## WHAT TO DO
Locate the string "computer" throughout the material and copy every line in which it occurs.

## WORKING DATA
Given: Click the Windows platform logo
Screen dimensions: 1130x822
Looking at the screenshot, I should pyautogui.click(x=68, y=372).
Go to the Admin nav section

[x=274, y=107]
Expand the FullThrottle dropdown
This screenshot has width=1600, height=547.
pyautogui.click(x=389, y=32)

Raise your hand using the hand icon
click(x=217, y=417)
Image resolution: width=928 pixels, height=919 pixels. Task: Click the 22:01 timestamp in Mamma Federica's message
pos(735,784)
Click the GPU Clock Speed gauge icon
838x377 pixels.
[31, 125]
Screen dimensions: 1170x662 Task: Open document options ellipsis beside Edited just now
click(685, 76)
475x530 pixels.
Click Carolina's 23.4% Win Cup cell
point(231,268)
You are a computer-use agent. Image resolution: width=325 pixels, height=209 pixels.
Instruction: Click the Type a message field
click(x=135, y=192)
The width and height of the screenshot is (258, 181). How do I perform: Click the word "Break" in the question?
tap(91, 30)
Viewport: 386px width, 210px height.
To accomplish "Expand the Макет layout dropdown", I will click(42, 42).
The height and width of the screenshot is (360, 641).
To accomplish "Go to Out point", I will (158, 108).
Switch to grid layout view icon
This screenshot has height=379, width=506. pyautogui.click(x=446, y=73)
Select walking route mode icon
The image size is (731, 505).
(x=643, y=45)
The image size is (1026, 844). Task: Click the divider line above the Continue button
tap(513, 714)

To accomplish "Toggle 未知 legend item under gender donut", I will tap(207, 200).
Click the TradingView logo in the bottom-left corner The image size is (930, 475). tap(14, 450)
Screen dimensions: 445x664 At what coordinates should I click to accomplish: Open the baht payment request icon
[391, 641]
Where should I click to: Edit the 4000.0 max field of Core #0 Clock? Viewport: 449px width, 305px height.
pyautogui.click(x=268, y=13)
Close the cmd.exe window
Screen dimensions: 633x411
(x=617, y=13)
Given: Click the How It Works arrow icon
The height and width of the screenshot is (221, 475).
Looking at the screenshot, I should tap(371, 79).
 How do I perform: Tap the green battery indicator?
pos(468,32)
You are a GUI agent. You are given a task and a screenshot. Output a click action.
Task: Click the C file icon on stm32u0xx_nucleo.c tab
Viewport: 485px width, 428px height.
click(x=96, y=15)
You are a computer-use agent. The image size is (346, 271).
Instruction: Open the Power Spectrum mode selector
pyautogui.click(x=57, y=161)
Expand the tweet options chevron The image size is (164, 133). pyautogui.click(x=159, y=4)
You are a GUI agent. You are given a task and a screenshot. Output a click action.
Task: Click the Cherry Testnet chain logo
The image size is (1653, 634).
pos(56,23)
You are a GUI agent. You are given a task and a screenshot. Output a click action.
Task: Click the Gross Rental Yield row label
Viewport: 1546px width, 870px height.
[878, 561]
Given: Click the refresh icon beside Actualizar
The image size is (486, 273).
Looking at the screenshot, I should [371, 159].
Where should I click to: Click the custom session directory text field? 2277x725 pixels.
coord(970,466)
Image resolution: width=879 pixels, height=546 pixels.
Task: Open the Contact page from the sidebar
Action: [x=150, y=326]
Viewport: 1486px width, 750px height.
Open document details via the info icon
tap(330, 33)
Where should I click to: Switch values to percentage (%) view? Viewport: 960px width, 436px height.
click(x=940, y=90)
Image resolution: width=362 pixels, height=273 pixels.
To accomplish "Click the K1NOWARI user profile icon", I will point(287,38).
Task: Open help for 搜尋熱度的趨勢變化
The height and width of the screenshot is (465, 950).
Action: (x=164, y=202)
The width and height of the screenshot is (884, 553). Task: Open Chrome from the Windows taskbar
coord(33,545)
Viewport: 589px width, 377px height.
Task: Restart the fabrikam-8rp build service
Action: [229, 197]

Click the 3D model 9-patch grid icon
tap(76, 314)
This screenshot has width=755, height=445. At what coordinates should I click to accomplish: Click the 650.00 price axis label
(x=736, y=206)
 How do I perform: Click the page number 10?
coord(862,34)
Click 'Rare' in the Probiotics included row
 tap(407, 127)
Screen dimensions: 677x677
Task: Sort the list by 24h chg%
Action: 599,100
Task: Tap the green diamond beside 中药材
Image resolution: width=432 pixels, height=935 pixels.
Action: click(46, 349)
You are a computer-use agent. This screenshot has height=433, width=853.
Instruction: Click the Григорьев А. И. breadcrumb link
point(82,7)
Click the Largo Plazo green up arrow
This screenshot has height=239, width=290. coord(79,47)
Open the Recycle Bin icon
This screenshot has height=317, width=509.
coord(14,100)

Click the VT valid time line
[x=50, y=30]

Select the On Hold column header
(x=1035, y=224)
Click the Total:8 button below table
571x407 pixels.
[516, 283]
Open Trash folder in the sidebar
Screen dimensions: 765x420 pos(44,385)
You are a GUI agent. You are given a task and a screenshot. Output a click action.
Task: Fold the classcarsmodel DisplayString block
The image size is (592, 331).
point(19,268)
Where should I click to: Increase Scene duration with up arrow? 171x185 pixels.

## ANSWER SPACE
You are a computer-use agent. Image resolution: width=325 pixels, height=209 pixels.
You are a computer-use agent. The image size is (346, 271).
You are a computer-use agent. This screenshot has height=433, width=853.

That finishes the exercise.